Feds: mediation a useful tool as farm financial pressure intensifies 


29 August, 2019
Federated Farmers expects financial pressures on farmers are likely to intensify, and mandatory debt mediation will be an important tool in the years ahead.

Tougher environmental policies and regulations, the impacts of trade wars and geopolitical instability on commodity prices, and the Reserve Bank’s proposed bank capital requirements, to name a few, will impact farm balance sheets, Feds Vice-President Andrew Hoggard told the Primary Production Select Committee this morning.

Federated Farmers strongly supports the Farm Debt Mediation Bill, with Hoggard telling the committee members there will be a greater need for farmers, their banks and other lenders to work constructively to manage the challenges coming down the line.

“Federated Farmers supported the intent of last year’s Members Bill for Farm Debt Mediation Bill and we thank New Zealand First for introducing it in the wake of the Mycoplasma bovis response.”

That bill was later withdrawn and the new, strengthened Government Bill is much improved, Hoggard said.  However, Federated Farmers seeks changes, including that mediators are experienced not only in mediation but also in the agricultural and rural sectors; that the cost of mediation is not a barrier to farmers taking it up; and that an enforcement certificate should not be granted to a creditor until the farmer has either formally rejected mediation, or not attended mediation in good faith.

It was clear from questions at the select committee that MPs are pondering at what point compulsory mediation should be triggered.  Farm receiverships and mortgagee sales are end points of farm/bank disputes and are relatively rare.  In reality, earlier bank enforcement action such as calling up an overdraft or insisting on a significant loan principal repayment can put a farmer under intense pressure.

The Bill proposes that farmers can request mediation at any time, but a bank can decline.
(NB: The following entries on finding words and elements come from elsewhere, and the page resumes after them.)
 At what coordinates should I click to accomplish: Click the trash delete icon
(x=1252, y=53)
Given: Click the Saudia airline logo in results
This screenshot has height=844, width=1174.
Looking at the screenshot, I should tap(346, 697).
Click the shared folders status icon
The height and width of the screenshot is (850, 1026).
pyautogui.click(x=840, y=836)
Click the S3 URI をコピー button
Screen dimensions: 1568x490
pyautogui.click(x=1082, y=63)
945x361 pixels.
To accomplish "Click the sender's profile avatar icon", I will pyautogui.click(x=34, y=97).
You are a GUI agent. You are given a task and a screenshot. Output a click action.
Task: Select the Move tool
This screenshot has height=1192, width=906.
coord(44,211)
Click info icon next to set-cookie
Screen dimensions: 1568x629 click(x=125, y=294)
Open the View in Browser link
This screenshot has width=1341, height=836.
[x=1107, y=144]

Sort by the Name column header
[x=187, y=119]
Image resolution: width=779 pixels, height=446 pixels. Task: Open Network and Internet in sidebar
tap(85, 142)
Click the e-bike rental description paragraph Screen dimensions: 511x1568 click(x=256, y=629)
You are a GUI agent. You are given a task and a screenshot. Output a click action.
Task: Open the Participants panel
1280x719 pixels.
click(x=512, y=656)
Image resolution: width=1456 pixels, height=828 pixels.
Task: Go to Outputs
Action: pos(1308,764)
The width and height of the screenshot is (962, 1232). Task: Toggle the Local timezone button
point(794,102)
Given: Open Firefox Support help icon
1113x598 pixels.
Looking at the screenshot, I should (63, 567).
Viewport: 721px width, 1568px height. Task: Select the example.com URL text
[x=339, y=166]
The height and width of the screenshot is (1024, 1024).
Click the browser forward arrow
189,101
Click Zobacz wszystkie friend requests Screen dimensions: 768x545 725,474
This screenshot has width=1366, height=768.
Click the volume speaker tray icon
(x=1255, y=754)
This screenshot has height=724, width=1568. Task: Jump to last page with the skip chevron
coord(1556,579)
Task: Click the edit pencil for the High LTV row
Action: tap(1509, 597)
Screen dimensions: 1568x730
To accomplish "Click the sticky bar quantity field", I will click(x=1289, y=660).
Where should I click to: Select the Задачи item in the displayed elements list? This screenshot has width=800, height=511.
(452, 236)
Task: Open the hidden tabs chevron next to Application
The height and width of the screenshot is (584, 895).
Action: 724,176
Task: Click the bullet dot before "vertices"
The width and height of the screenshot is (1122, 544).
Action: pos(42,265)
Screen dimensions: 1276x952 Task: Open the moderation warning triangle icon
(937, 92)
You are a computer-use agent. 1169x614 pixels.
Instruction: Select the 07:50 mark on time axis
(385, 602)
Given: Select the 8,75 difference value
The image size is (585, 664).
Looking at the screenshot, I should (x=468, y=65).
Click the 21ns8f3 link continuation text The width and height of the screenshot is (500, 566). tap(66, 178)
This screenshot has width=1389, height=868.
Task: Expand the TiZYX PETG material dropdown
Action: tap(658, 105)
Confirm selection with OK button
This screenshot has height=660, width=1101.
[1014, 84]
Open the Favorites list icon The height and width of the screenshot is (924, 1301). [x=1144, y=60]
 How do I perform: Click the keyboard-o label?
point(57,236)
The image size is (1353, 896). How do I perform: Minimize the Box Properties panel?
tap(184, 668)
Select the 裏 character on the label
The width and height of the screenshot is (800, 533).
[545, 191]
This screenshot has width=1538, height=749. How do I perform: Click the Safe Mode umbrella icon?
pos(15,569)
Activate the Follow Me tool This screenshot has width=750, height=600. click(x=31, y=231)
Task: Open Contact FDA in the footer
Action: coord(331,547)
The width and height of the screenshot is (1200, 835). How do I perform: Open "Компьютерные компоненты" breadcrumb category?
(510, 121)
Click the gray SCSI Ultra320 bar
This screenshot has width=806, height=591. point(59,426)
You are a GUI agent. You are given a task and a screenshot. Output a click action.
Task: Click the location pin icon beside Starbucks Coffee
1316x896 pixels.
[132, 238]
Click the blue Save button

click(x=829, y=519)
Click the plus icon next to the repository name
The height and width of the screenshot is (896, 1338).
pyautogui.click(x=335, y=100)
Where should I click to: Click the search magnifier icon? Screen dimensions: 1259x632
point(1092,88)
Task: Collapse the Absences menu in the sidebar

Federated Farmers would like to see a provision that a bank could not decline mediation, unless the farmer’s request was unreasonable.

Costs on farmers, including from new and impending regulations and taxes, were clearly causing some banks to wind back their interest in the agricultural sector, Hoggard said.  

Farmers who had contacted him were “being shuffled around” from bank manager to manager, or just to a call centre.

For some farmers it was at the point where “they don’t view the bank manager as an integral part of the team any more, just someone to dread a phone call from”.